** start The records **

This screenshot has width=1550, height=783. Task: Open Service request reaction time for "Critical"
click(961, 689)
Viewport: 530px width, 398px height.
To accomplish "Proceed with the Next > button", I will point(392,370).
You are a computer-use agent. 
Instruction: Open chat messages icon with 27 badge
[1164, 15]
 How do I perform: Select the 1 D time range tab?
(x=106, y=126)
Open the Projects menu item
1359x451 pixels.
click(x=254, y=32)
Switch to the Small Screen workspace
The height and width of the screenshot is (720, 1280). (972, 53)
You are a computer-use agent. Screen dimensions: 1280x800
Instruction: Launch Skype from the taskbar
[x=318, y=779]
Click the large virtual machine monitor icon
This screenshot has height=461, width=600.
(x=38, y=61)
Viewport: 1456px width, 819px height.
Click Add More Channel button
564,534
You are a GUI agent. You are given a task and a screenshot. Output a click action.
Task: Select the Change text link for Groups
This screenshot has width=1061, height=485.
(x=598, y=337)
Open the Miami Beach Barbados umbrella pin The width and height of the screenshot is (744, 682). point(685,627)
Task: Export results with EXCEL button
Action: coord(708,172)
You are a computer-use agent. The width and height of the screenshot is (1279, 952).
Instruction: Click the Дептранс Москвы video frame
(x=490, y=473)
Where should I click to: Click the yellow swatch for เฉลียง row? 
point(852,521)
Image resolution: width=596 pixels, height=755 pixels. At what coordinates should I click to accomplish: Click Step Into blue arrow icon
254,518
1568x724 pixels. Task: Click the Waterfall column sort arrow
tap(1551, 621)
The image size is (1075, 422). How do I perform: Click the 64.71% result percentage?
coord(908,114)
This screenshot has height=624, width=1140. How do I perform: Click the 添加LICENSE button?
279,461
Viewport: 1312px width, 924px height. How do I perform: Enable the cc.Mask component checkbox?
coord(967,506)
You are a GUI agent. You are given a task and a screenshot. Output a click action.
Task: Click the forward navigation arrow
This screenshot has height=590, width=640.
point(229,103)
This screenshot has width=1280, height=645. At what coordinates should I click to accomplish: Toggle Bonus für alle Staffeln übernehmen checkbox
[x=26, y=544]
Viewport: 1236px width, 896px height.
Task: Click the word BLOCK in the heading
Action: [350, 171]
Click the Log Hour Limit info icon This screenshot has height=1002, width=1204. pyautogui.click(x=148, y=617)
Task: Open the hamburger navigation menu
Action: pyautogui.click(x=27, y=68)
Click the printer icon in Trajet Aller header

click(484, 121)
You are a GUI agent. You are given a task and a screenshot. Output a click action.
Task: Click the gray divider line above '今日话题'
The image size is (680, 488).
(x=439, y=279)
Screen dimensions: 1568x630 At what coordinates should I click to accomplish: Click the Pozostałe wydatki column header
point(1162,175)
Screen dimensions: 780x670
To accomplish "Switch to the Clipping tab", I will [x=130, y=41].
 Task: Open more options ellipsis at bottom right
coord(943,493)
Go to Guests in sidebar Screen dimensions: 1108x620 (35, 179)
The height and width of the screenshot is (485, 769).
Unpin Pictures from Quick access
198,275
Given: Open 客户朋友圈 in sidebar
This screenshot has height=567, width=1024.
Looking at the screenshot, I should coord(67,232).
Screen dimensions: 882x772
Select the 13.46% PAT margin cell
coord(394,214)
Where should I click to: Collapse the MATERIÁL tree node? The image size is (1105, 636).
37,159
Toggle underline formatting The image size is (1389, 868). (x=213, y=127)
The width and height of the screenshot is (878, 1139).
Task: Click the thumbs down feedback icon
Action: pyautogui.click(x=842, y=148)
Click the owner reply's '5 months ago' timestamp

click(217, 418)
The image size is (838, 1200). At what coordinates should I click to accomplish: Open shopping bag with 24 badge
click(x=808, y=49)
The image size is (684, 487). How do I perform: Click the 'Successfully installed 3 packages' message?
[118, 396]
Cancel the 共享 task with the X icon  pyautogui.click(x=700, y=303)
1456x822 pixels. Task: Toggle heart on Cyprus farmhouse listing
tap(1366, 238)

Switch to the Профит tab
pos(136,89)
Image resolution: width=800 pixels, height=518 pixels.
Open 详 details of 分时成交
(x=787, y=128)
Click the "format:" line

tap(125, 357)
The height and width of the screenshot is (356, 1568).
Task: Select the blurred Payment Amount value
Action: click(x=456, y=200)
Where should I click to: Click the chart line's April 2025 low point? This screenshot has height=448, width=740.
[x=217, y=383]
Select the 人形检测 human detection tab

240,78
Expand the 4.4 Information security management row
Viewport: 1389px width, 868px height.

** end The records **

# [Task objective]
Find every line in the records above that contains the word "point", and copy each of those lines.

# [Answer below]
To accomplish "Proceed with the Next > button", I will point(392,370).
Open the Miami Beach Barbados umbrella pin The width and height of the screenshot is (744, 682). point(685,627)
point(852,521)
point(229,103)
point(1162,175)
Where should I click to: Click the chart line's April 2025 low point? This screenshot has height=448, width=740.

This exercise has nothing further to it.